Entre 1999 y 2001, fui cinco veces a Bolivia. Siempre me pareció un país increíble, no sólo por todas las cosas que hay para ver, sino porque planteaba un desafío. Sus caminos de cornisa, el paupérrimo estado de la flota de buses de larga distancia, los usuales bloqueos de caminos, las inclemencias del tiempo, eran un reto a vencer. Para recorrer Bolivia, desde ya, hay que tener muchas ganas, tanto de soportar malas condiciones de viaje como para descubrir cosas nuevas todo el tiempo.

Los recientes acontecimientos en Bolivia, que derivaron en la salida del presidente Sánchez de Losada, se veían venir hace tiempo. Un país crecientemente fragmentado, gracias a la oposición entre regiones -particularmente entre el Oriente y el Altiplano, con Tarija jugándola por otro lado- y a la creciente demanda de ciertos sectores, como el cocalero, que ve como sus plantaciones son reducidas sin que se les proponga nada sustentable a cambio.

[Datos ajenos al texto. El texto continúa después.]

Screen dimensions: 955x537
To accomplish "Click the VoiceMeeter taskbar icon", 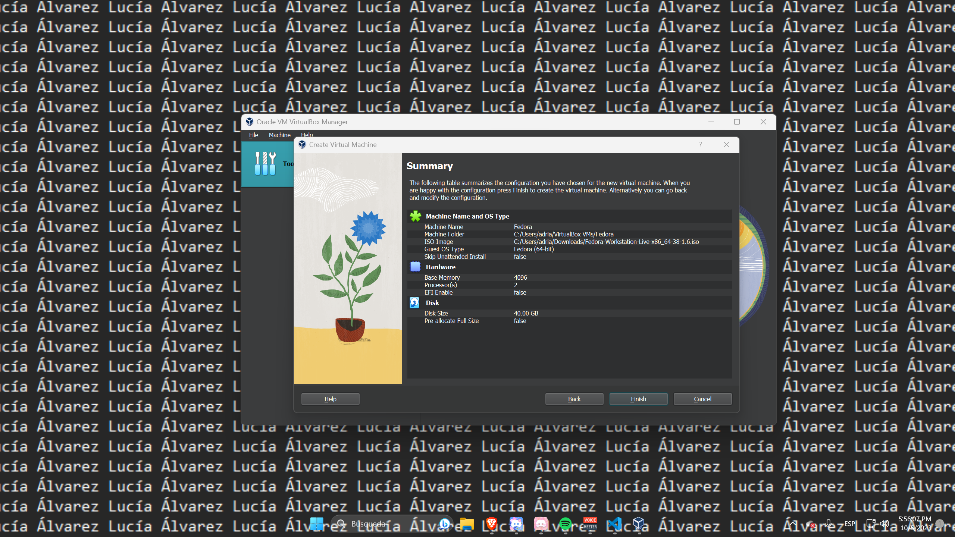I will 590,524.
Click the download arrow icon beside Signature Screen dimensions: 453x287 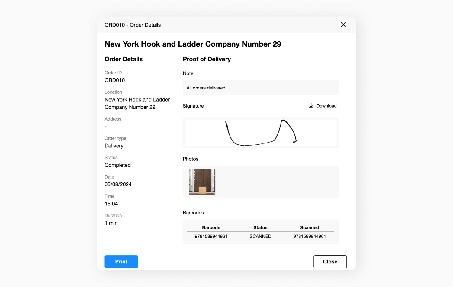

En cierta medida, uno conserva imágenes de sus viajes. Así, Bolivia es la enorme planicie blanca del salar de Uyuni; los oscuros pasadizos de las minas de Potosí; los sótanos donde se baila trance en La Paz y se viola la prohibición de que los lugares de entretenimiento sigan abiertos más allá de las dos de la mañana; las largas esperas en el camino, aguardando la reapertura de la ruta al Chapare; los precipicios aterradores del camino de Coroico a la Paz; las rápidas huidas de Villazón, un lugar donde simplemente nadie tiene nada que hacer.

Es difícil decir hacia donde va Bolivia. Su panorama político es extraordinariamente difícil de estudiar, y parece fragmentarse cada vez más. Tal vez ya va siendo hora de hacer una nueva visita en poco tiempo.